Amsterdam Diary: Personal suffering displayed at World Press Photo Exhibit Amidst Red Light District

World Press Photo Exhibit at De Oude Kerk, Amsterdam
by Catherine Schofield Sezgin, ARCA Blog Editor-in-chief

SATURDAY, Amsterdam - Yesterday I arrived in Amsterdam and biked over to the World Press Photo exhibit at De Oude Kerk ('The Old Church') in the Red Light district famous for women selling their bodies in front windows and customers smoking marijuana in coffee shops.

The inside of the oldest building in Amsterdam (1300), De Oude Kerk is an impressive setting to display award-winning photographs from 2013 and the auxiliary exhibit, 'World Press Photo Laureates From Russian and the Soviet Union, 1956-2013.'

Rembrandt's wife Saskia is buried here.
Of particular interest to art history buffs, this is the church where Rembrandt received permission to marry Saskia van Uylenburgh (died 14 June 1642) and where she lies buried underneath a modest slab.
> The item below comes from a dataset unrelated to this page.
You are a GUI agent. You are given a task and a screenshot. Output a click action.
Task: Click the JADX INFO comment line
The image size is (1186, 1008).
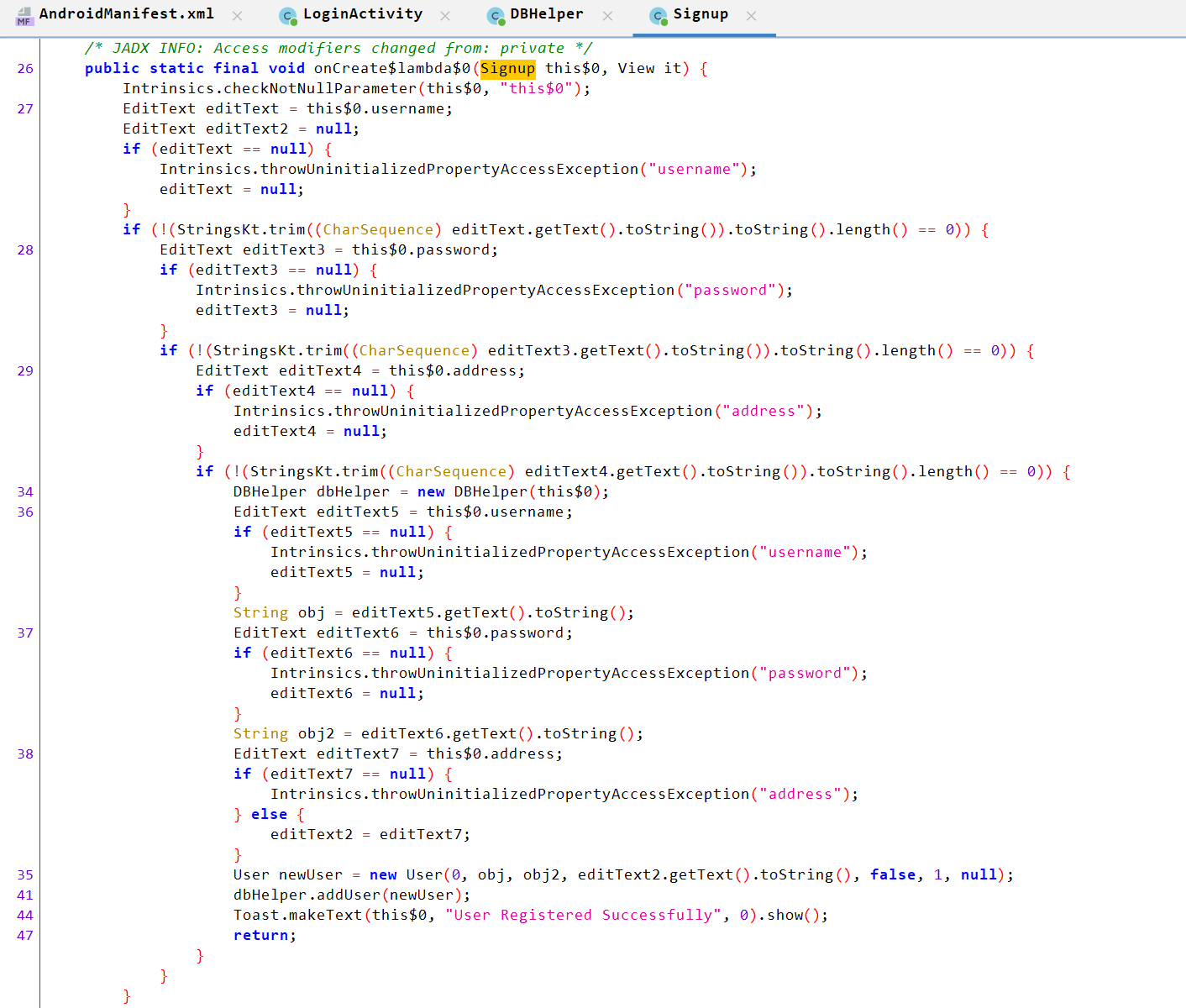tap(338, 49)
Just as the church connects visitors to more than 700 years of Dutch history, the photo exhibit serves as a humble memorial to personal suffering in 2012.

Here's a link to the 2013 Photo Contest (winners were selected from over 100,000 images). The World Press Photo of the Year went to Swedish journalist Paul Hansen for Gaza Burial, 20 November 2012, in the Palestinian Territories, that showed two men carrying the bodies of two children through the street in a funeral procession. All the photos, such as scenes from the civil war in Syria to women who dare to play basketball in Somalia to a mother and daughter who survived an acid attack in Southern Iran, are accompanied by just enough information likely to draw visitors back to the news. These photographs make suffering personal.

Inside 'The Old Church'

Information accompanying photographs by Danish photographer Jan Grarup: 'Even though Somalia's UN-backed government has regained control of the capital Mogadishu, al-Qaeda-linked militants are still active in the city. Al-Shabaab and other radical Os;a,oc groups consider women playing sport to be un-Islamic. Members of the Somali national women's basketball team have received death threats.' The women have taken precautions. 'Team members have to exercise extreme discretion. They go veiled and conservatively dressed in public, and carry basketballs deep inside their bags.'

The Russian exhibit showed the passage of time, including toddlers learning to swim before walking (1979); the image of a deformed horse as a consequence of the nuclear explosion of Chernobyl in 1986; and from Georgia celebrating its membership as a Soviet bloc country in 1981 to its civil war in 1991.

The 2013 World Press Photo Exhibit will travel to 100 cities in 45 countries.